Joined: Jan 10, 2002
Posts: 61432
    
  67

I'll give it one more try before moving on:

  • The documentation for the Set interface is all the documenatation you need.
  • The fact that the Set is implemented by a non-public inner class of HashMap is not something you need to know.
  • The documentation for the HashSet$EntrySet class is not something you need.


  • You have yet to answer the question: why do you think you need documentation on anything beyond the Set interface?
    Mike Simmons
    Ranch Hand

    Joined: Mar 05, 2008
    Posts: 3018
        
      10
    If you want to learn how things work internally, just to satisfy your own curiosity, then you can usually find these sorts of answers by looking at the source code. There should be a file in the top level of your JDK installation, titled either src.zip, or perhaps src.jar. This contains the source code used to implement most of the standard library classes you will use, including java.util.HashSet and the other classes it relies on. You can learn many things about how things work, by examining this code.

    However, I do agree very much with the others when they say you should not need to look at this, in order to write code that uses HashSet or most other library classes. The documentation specifically avoids such details (usually) because they don't want you beecomse too dependend on details that might change in future implementations. It can be fun or edfucationsal to learn those implementation details, but you really should avoid thinking you need them in order to write code that uses those classes. Use the javadoc, and that should be enough.
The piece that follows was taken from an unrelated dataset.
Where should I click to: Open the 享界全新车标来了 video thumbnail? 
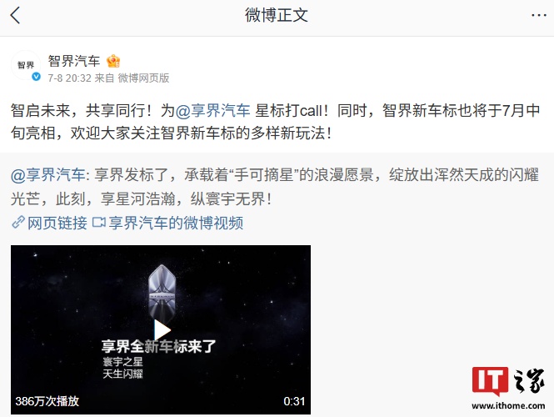point(161,329)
    (Now if you're working outside the standard JDK libraries, you may well find some code that is very poorly documented. In this case, consulting the source code can be your first and best way to understand what the code does. But that is gnerally not true for JDK code.)
    Joanne Neal
    Rancher

    Joined: Aug 05, 2005
    Posts: 3678
        
      16
    M Zia wrote:In the documenation for the entrySet() method for HashMap it does not state that an object instance of EntrySet inner class is being returned. It just states Set is being returned. Where do we find this??? any book/docs???
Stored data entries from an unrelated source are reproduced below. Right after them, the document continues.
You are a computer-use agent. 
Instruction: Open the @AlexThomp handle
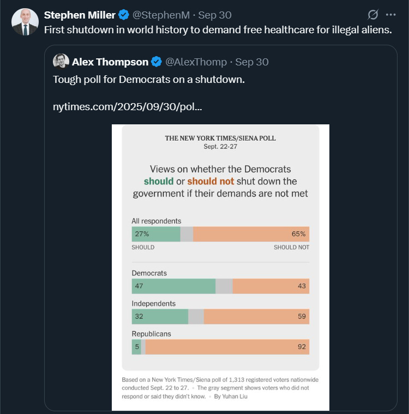[196, 62]
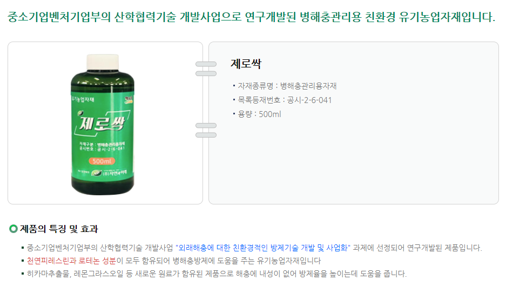This screenshot has height=294, width=506.
Task: Click the 제로싹 product title heading
Action: point(246,64)
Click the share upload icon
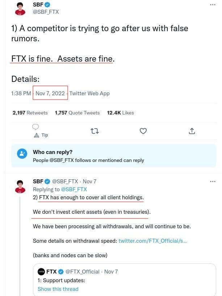The width and height of the screenshot is (222, 296). coord(192,131)
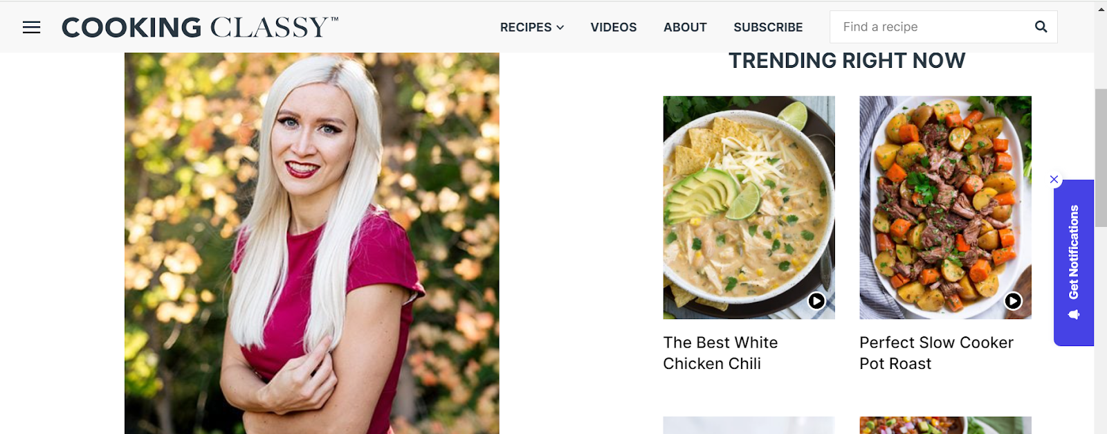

    The reason it doesn't tell you the type of the class is that it gives the Java developers the freedom to change what class is returned. Just because the version of Java that you are running returns a java.util.HashMap$EntrySet, it doesn't mean that every version of Java will return an instance of that class. As long as the class that is returned implements the Set interface, that is all that matters. As Bear said, that is the beauty of interfaces. You don't need to know what the class type is and you should absolutely not rely on it being a particular type because there is nothing to stop it being changed to a different type in another version of Java.
    M Zia
    Greenhorn

    Joined: Nov 24, 2011
    Posts: 13
    ALL, Thanks for your support on this forum. It means a lot.
    So for future reference, if a method's return type is an interface, we know that it is returning an object that is an instance of a class that implements that interface and we can assume all the methods listed in the interface are implemented in the class which can be accessed via the object instance invocation, set.iterator() in this particular case. This is was my source of confusion which caused a while(1) loop to spew forth from my end. Sorry for that.
    Rob Spoor
    Sheriff

    Joined: Oct 27, 2005
    Posts: 19720
        
      20

    There is one thing you should be careful of. Although all methods are implemented, not all methods will work. Calling add on a Set or Collection is allowed to throw an UnsupportedOperationException; this is mentioned in the Javadocs. For instance, you can't add anything directly to the Set returned by entrySet().That means that your code may still throw an exception even though it compiles. The documentation should inform you that certain operations (adding, removing, etc) are not allowed.